Remembering Past Christmases As We Make New Memories

     On December 7th, Pearl Harbor Day, we were talking with my Mom about the Remembrance Ceremony.  At 84, Mom lived thru that time and it is a part of her live.  I was born long after Pearl Harbor and only know it from history books.  But Mom lived thru those events, she was a part of that era and that history! 

     Sometimes I have to stop and remind myself that our elderly loved ones grew up in a very different world than we did.  Listening to Mom share her thoughts and memories of World War II gave the historical event a different perspective for me.  It also made me realize that her memories and her oral history will die with her.  I have been trying to make a conscious effort to talk with her about how life was when she was a child and put those memories down in our family records for her great-grandchildren to read, for they will not know her even as she is now, let alone when she was a young woman.

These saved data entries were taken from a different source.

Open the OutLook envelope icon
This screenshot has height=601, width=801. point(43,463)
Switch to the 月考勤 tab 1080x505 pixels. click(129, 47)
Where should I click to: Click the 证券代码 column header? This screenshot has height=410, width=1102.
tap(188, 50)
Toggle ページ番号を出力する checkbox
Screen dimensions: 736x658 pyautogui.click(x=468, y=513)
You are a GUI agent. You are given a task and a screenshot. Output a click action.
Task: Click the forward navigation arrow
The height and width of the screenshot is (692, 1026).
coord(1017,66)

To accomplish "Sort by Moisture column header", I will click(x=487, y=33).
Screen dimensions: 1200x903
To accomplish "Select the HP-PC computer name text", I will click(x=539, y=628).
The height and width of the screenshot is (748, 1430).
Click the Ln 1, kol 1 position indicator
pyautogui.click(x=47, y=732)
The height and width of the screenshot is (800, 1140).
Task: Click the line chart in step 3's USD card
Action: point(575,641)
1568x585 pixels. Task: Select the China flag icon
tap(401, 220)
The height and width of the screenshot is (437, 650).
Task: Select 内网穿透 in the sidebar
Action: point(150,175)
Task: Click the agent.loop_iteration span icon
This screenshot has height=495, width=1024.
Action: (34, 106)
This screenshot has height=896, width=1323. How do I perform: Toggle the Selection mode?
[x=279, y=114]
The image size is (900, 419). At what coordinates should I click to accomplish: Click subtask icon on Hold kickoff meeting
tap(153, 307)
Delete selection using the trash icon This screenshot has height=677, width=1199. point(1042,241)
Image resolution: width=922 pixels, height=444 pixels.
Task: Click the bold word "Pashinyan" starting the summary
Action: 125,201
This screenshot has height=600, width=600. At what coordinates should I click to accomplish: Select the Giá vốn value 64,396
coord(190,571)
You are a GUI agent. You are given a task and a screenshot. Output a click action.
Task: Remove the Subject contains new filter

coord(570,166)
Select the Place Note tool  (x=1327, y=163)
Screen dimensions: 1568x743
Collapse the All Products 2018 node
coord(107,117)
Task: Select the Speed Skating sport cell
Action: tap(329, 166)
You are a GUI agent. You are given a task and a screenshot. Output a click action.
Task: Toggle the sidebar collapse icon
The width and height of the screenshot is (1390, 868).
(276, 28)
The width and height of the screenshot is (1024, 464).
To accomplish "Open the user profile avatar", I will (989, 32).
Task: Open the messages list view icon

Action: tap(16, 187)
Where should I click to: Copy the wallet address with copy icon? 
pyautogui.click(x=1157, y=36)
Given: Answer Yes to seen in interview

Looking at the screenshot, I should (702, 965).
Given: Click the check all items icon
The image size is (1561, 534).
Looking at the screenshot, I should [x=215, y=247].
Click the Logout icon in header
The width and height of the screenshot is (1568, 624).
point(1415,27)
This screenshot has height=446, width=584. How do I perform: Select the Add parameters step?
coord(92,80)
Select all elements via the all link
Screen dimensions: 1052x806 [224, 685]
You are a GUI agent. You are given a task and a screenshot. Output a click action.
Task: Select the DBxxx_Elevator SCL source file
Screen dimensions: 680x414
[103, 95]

     Caregiver and family member, if you are not already in the habit of talking with your loved one about their childhood and early life, this Christmas would be a great time to start! You both may find it awkward at first, but it is so worth the effort!  

     A video of that elderly person sharing their thoughts and memories will be priceless once they are gone!  If you don't have access to a video recorder or a tape recorder, just jot down as much as you can and then transcribe it into a written account of the story.  Then, if you are able, you can go back with the loved one and have them fill in the areas you missed or confused.  

    A vital thing I have learned in doing this with my Mom is to create an atmosphere where she doesn't feel threatened, vulnerable, or ridiculed as she shares with us.  If she cries, she cries - and that's OK, too!  Even the strong are not strong all of the time!  

     The important thing is to let them talk, let them share, and let them remember!  I still carry the regret of being uninterested in my Grandmother's stories about the family and her younger days.  I was too young to realize the richness of her memories and when she died, I had lost every opportunity to learn from her.  Now I long to talk with her, but can't!  

     A note here for those involved with an elderly loved one that doesn't want to discuss their past: DON"T PUSH IT! Don't make an issue out of it!  If their memories are painful or not something they want to share, just let it go!  The confrontation, even with the best of intentions, isn't always the right thing to do.  Pray for wisdom here!  

     Today is the time we have with our loved ones.  We make new memories with them, but must never overlook the richness of their past!  Christmas is rich with traditions and the perfect time to start another one - even sharing your own memories of your favorite Christmas, you best Christmas, you good times!  And sharing those memories helps us to remember things that we might forget.

  Have a blessed and Merry Christmas, Caregiver! Remember that you are loved with an everlasting love!  Stay on your knees, and keep looking up!